## PROBLEM STATEMENT
With the line containing "Screen dimensions: 938x376" as the starting point, output the remaining lines of the data exactly as they are, through the last.

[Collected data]
[Start of section]

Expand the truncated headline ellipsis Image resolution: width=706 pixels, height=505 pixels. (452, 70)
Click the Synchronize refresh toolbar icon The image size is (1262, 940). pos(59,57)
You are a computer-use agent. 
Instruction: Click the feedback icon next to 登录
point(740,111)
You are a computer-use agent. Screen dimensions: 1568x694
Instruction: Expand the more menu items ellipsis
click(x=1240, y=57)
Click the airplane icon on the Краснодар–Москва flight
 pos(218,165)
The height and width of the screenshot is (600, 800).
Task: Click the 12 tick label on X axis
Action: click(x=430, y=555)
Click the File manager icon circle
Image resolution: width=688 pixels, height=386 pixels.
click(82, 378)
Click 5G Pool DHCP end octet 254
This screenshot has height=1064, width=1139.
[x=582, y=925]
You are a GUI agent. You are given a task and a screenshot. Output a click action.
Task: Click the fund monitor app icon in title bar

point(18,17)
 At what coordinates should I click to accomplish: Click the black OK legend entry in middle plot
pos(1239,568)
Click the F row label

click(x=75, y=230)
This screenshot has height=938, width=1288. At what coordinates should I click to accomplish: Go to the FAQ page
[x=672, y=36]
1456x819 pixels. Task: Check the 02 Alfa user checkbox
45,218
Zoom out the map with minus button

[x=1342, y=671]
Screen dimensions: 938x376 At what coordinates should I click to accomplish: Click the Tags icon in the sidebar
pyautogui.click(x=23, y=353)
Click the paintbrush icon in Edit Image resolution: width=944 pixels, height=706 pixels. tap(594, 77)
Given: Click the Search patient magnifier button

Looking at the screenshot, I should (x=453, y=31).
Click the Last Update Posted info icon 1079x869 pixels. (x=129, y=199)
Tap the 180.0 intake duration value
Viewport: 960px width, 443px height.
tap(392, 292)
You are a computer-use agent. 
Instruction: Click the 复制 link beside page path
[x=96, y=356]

[End of section]

## SOLUTION FOR THIS PROBLEM
Screen dimensions: 938x376 At what coordinates should I click to accomplish: Click the Tags icon in the sidebar
pyautogui.click(x=23, y=353)
Click the paintbrush icon in Edit Image resolution: width=944 pixels, height=706 pixels. tap(594, 77)
Given: Click the Search patient magnifier button

Looking at the screenshot, I should (x=453, y=31).
Click the Last Update Posted info icon 1079x869 pixels. (x=129, y=199)
Tap the 180.0 intake duration value
Viewport: 960px width, 443px height.
tap(392, 292)
You are a computer-use agent. 
Instruction: Click the 复制 link beside page path
[x=96, y=356]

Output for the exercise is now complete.